Trevor Harvey, CEO of Stelrad Group plc, commented “The Chancellor’s U-turn on energy bill support will come as a welcome relief to people struggling with their heating bills but it was a shame that there was nothing beyond this. There was a real opportunity in this Budget to help people heat their homes more effectively for the long term but it’s been passed up in favour of a short term sticking plaster. The Government should be incentivising homeowners when it comes to practical measures such as insulating their homes more effectively and installing more modern and efficient radiators. Short term price guarantees, alongside encouraging the mass adoption of heat pumps which aren’t even suitable for the vast majority of homes, isn’t really a coherent strategy that will help the country reduce its heating bills. When you layer in the fact that heating in UK homes produces around 17% of the country’s greenhouse gas emissions, it’s clear we need a more effective plan to help the country’s houses become both more efficient and less carbon intensive.”
Henk Van den Berg, Corporate Department Manager at Daikin UK, said “Yet again this budget has ignored the clear case for shifting the Climate Change Levy’s focus away from electricity to gas, leaving low-carbon heating out in the cold. A heat pump will typically save 5-10% in annual running costs compared to a gas boiler, but the prospect of further savings is being strangled by what’s basically an outdated tax on the electricity that powers them.

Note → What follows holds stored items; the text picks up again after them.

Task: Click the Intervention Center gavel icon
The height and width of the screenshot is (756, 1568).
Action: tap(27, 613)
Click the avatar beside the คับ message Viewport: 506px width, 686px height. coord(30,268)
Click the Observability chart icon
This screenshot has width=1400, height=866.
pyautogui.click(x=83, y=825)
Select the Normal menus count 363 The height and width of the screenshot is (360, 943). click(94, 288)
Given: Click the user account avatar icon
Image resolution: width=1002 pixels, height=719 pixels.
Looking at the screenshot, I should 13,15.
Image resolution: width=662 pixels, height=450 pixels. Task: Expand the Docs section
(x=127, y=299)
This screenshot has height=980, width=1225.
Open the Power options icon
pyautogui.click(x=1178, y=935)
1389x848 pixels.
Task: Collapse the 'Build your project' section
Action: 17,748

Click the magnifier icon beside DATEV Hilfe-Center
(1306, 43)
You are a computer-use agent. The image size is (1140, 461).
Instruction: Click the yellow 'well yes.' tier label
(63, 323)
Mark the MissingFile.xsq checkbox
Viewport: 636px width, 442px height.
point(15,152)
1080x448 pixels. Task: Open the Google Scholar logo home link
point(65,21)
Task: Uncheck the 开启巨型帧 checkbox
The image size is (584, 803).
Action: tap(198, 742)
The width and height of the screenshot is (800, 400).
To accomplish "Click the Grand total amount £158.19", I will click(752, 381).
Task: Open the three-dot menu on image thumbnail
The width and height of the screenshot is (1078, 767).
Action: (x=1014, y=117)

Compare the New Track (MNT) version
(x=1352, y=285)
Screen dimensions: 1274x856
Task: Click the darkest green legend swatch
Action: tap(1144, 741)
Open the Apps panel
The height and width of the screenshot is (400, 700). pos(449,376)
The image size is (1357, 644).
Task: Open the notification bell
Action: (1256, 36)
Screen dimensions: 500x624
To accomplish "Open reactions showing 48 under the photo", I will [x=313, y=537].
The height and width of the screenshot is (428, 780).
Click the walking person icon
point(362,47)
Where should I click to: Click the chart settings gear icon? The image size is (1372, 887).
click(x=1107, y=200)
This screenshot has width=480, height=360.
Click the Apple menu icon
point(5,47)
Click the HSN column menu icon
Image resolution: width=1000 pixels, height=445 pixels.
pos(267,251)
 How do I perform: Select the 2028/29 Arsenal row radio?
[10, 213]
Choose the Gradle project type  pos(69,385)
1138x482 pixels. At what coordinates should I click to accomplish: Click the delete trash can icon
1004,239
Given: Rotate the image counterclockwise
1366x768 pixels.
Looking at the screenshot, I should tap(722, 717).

If heat pumps are to become mainstream and support the UK’s net zero ambition, more needs to be done to prevent us from falling behind other countries in the global green race. While financial support from the government is still in place, the benefits of heat pumps versus fossil fuel systems need to be properly communicated to encourage better uptake of the Boiler Upgrade Scheme, bringing forward a ban on installing gas boilers in new homes, and clearer training support for installers.”